Que devient une image lorsqu’elle cherche à dépasser la simple surface pour s’incarner pleinement dans la matière ? Comment une photographie peut-elle faire advenir une mémoire enfouie, vibrer l’invisible, devenir présence habitée ?
En partenariat avec Photo Days
Ces questions traversent les pensées d’Alexandre Onimus, et trouvent un écho singulier dans sa série « Pourtant, la nuit n’est pas encore tombée », fruit d’une résidence en 2023 au Fonds de dotation Verrecchia.
Refusant l’idée d’une image purement plane ou reproductible, l'artiste revendique une photographie tangible, organique, presque minérale. Pour lui, l’image ne vit que si elle devient objet : surface sensible, peau fragile, lieu d’apparition. Chaque tirage devient l’aboutissement d’un processus lent et intuitif, entre maîtrise technique et lâcher-prise.
Pour mener cette quête, Alexandre Onimus utilise l’un des plus anciens procédés monochromes non argentiques : le cyanotype, grâce auquel le jaune intense exposé à la lumière du soleil se mue en bleu de Prusse. Mais chez lui, ce bleu n’est pas seulement chimique : il devient atmosphère, vibration, respiration. Appliqué sur des supports minéraux — marbre ou calcaire —, l'artiste dialogue avec la matière profonde des pierres. Le marbre, dense, imprime l’image à fleur de surface ; le calcaire, plus poreux, absorbe, diffuse, révèle des accidents, des textures souterraines. Ce que la pierre retient en silence, la lumière l’éveille peu à peu.
En s’ancrant dans cette minéralité, le cyanotype se relie à une mémoire archaïque : celle des pétroglyphes, où les civilisations ancestrales gravaient leurs récits, leurs figures mythiques, leur rapport aux astres. L’artiste ravive ici ces traces disparues. De la pierre émergent des silhouettes anthropomorphes semblant ranimer un culte englouti où jadis, le soleil et la lune étaient vénérés. L’homme-soleil, qui éclaire, imprime et révèle, danse avec l’homme-lune, qui absorbe, transforme et veille dans l’ombre.

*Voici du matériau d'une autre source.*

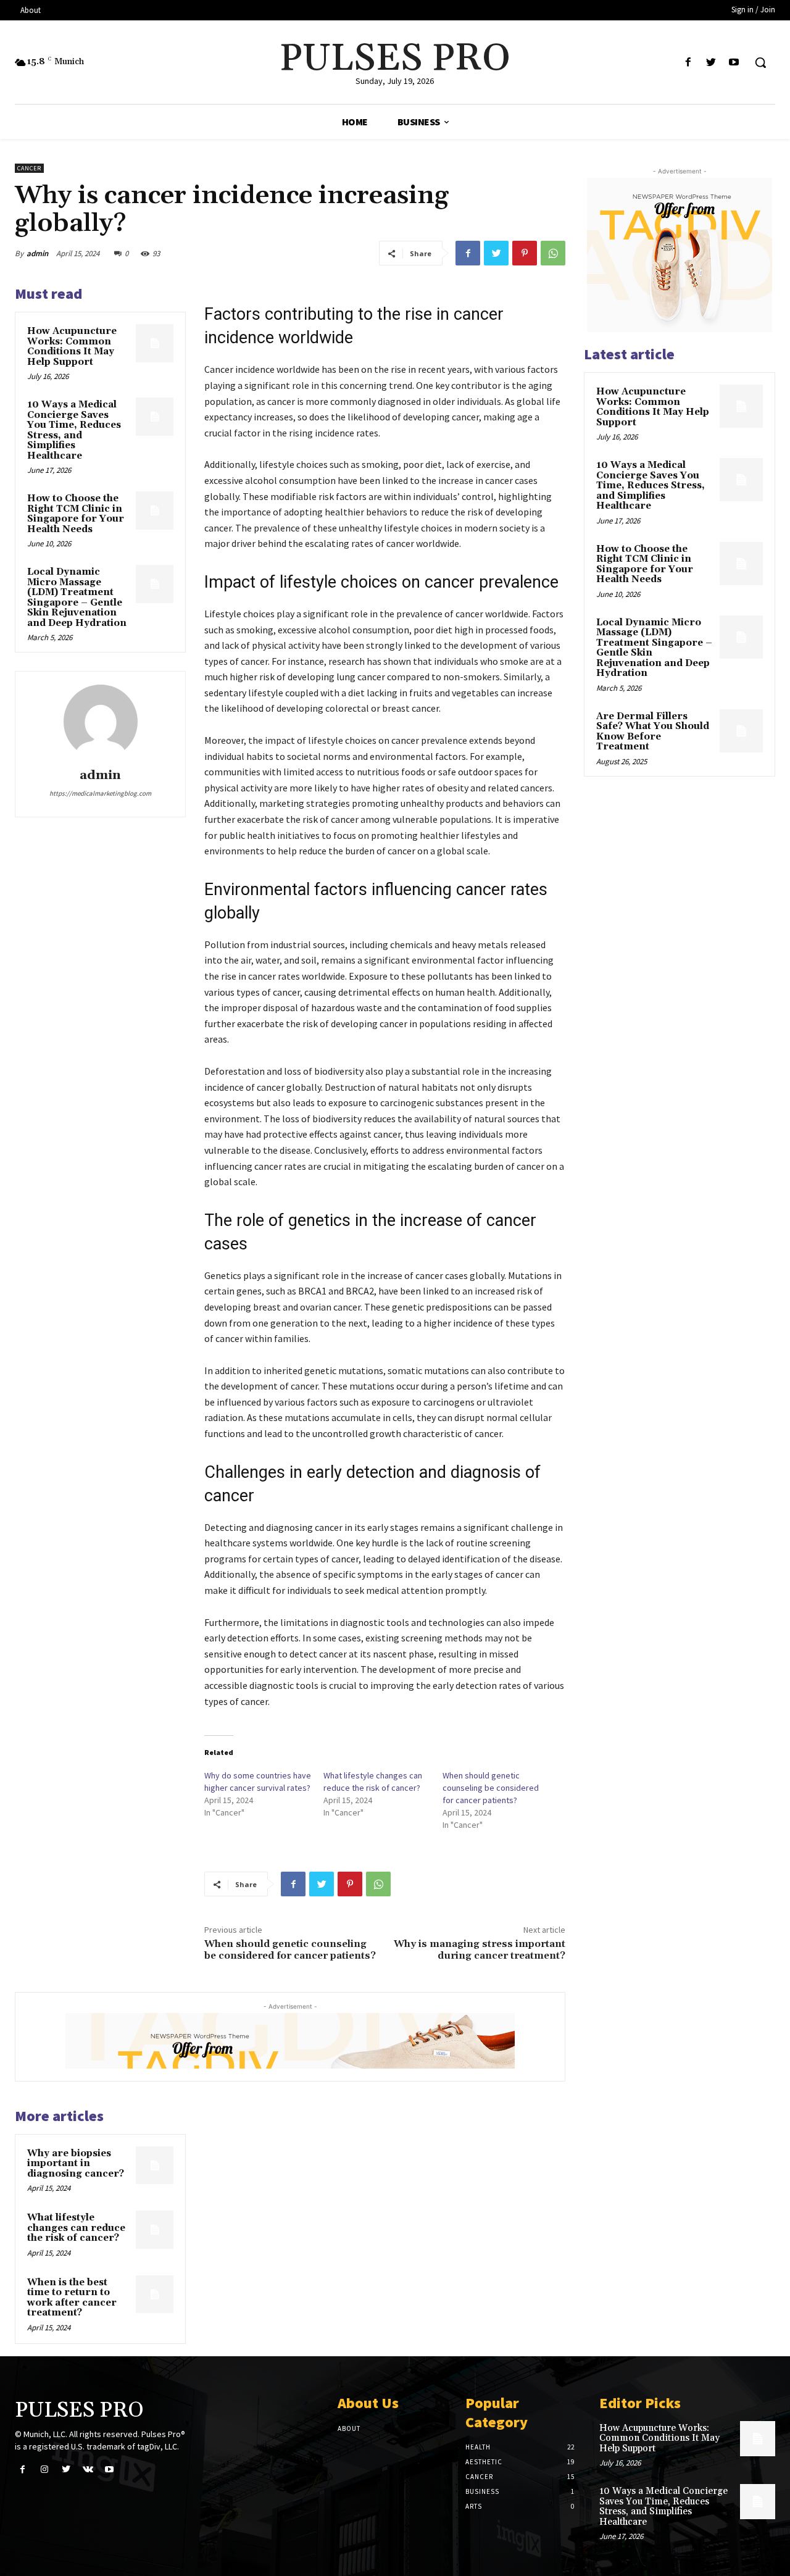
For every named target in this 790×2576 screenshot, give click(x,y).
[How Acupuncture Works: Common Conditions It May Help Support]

Entre ces deux pôles, la lumière devient souffle, le geste devient rite. Le bleu du cyanotype rejoint celui de l’heure bleue : ce moment fragile où le jour s’éteint sans que la nuit ne soit encore tombée. La lumière naît du bout des doigts, créant un lien immatériel entre le ciel et la terre, une symbiose entre l’astre lunaire et solaire.
C’est dans cet entre-deux que les images d’Alexandre Onimus prennent forme : ni tout à fait là, ni tout à fait disparues, elles habitent un seuil. Elles ne documentent pas, elles rappellent. Elles ne fixent rien, elles laissent affleurer une présence incertaine, une mémoire en suspension.